The chairman of the Federal ReserveJerome Powell said Friday that “the time has come to make adjustments in monetary policy” and take action lowering of interest ratesalthough it has given no indication of how much they will fall next September.

It has increased my confidence that the inflation is in one sustainable way back to 2%‘, the US central banker said in his long-awaited speech in Jackson Hole.

In his speech, the Fed president stressed that the US economy continues to grow at a solid pace overall, but that inflation and labor market data show an “evolving” situation, with upside risks to prices “having diminished.” In this sense, Powell believes that, after a pause in early 2024, “progress toward the 2% target has resumed,” so the inflation rate is now much closer to the target.
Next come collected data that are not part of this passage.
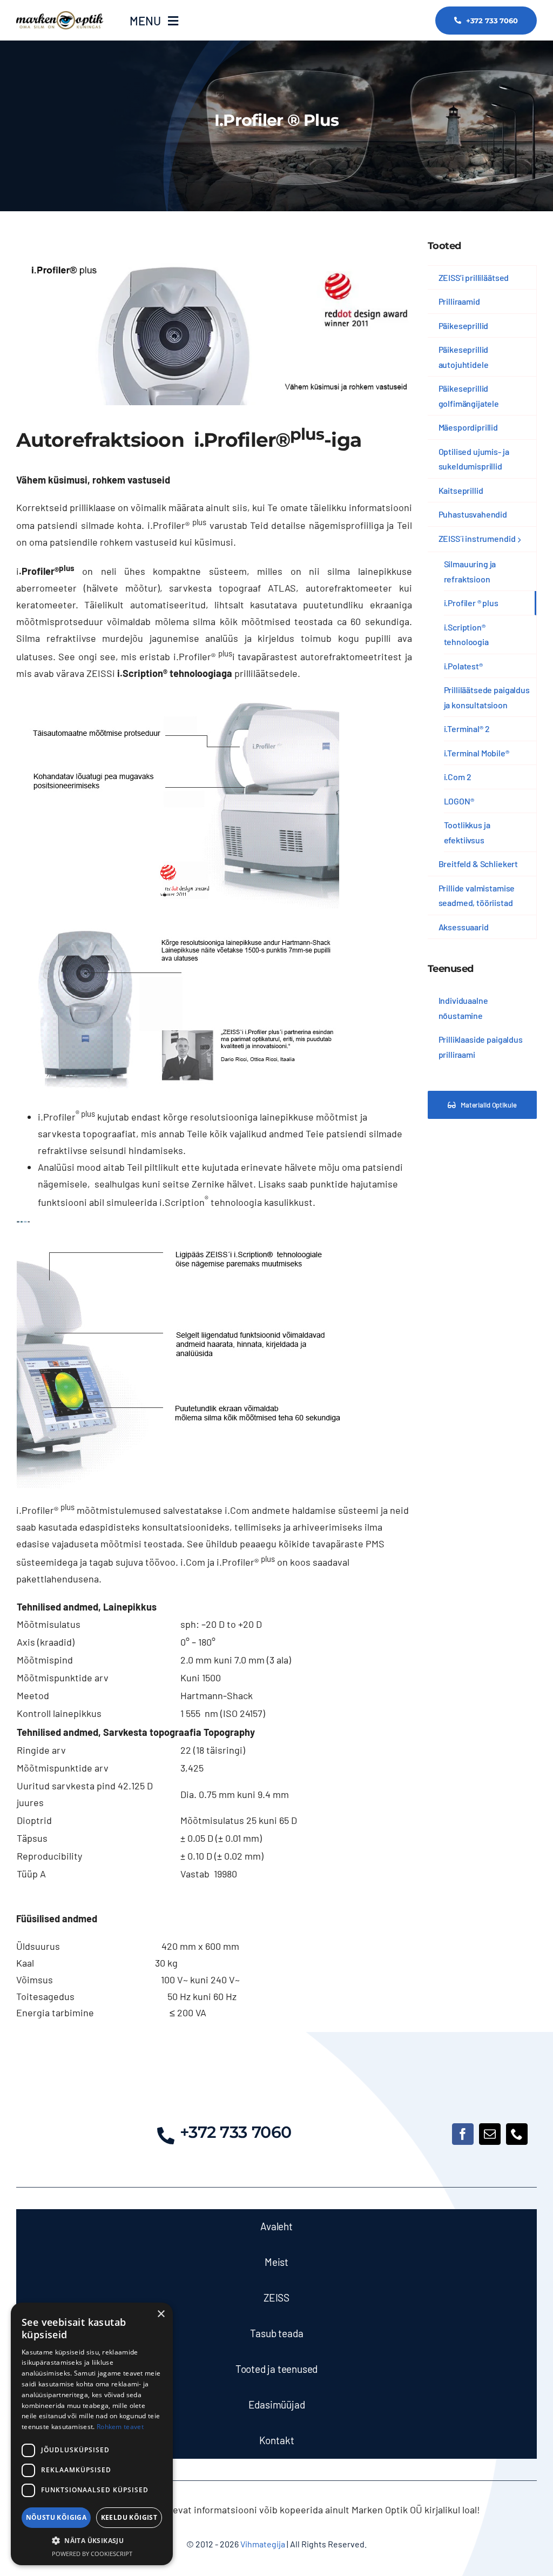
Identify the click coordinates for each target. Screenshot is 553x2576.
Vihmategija (262, 2544)
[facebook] (463, 2134)
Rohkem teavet (120, 2426)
“The direction to follow is clear, and the timing and pace of rate cuts will depend on the data obtained, the evolution of the outlook and the balance of risks,” he noted in the context of Jackson Hole’s economic policy.

The speech by the President of the Federal Reserve (the US central bank) was the most anticipated of the 47th edition of the exclusive economic meeting, as it was expected to provide clues about the future interest rate decision that the members of the Federal Open Market Committee (FOMC, in English) of the Fed will take part in their meeting on September 17 and 18.

While Powell was more forceful than on other occasions in saying it is time to cut rates, his speech did not resolve one of the big unknowns: how much the initial cut will be and how many more cuts there will be before the end of the year in the three missing meetings (in September, November and December).

Looking ahead to the September meeting, investors remain divided between those betting on a 25 basis point cut, which would lower rates to a range between 5% and 5.25%, a move that has a 67.5% probability, while 32.5% are agreeing on the possibility of a 50 basis point adjustment, which would keep the cash price within a 4.75% to 5% range.